(Task prompt) What is the number of lines below that contain the string "Image"? Give it and nothing else.

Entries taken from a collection

^^^^^^^^

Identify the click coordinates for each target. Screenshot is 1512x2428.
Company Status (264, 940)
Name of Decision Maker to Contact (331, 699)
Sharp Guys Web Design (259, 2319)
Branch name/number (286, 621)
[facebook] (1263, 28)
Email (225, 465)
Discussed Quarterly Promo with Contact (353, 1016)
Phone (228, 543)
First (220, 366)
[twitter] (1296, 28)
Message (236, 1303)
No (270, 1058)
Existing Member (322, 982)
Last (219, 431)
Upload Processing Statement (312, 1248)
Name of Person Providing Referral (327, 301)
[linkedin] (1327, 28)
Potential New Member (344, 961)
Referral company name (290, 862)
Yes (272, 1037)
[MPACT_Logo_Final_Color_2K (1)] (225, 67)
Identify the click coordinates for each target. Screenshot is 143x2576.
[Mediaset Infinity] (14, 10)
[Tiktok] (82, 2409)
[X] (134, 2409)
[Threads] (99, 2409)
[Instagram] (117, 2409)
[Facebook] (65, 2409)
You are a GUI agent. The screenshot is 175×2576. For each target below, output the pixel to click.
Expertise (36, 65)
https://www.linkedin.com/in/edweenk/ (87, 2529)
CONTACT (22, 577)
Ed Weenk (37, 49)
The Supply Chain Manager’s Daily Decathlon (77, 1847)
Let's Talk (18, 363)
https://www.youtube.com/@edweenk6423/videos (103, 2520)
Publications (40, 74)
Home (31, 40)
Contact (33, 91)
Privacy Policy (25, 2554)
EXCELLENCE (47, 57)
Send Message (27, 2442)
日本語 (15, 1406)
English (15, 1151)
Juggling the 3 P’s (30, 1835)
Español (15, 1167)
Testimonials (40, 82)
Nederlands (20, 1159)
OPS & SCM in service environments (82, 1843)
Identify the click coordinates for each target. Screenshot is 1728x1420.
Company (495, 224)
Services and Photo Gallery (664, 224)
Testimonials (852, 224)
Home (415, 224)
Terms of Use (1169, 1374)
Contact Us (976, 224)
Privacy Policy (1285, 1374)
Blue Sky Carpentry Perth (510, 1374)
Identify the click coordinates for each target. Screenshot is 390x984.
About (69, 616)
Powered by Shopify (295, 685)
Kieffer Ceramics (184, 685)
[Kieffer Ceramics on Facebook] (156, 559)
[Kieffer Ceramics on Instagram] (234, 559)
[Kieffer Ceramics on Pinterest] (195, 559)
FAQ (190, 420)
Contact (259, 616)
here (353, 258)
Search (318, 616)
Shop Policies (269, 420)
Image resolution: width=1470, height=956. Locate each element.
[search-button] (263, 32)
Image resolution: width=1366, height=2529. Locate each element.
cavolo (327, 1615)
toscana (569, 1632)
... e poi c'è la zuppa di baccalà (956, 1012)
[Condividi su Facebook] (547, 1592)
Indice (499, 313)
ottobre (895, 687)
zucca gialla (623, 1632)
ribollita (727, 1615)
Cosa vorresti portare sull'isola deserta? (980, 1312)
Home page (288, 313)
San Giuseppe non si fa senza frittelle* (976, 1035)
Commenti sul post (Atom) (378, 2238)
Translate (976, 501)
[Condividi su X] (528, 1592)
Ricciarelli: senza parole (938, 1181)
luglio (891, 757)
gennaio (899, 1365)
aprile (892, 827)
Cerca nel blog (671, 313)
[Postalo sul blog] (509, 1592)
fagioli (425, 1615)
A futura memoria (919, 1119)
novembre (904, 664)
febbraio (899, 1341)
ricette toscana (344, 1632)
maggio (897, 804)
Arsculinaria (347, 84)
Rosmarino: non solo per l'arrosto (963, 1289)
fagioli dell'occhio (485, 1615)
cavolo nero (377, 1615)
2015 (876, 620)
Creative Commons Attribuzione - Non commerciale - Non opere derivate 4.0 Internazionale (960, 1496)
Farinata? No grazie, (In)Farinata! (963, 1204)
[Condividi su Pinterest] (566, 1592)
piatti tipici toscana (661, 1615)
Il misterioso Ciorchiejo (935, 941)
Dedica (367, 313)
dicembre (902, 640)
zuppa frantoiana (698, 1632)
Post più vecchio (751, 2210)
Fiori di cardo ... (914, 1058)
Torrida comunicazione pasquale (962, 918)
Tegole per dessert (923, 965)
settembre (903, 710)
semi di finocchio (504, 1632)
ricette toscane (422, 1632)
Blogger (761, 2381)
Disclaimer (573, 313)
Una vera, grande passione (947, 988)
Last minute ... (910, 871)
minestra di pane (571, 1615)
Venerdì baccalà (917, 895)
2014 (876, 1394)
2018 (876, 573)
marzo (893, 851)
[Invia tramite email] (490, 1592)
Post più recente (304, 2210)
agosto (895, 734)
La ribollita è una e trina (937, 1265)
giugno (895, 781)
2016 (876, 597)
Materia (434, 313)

^^^^^^^^

(Solution below) 2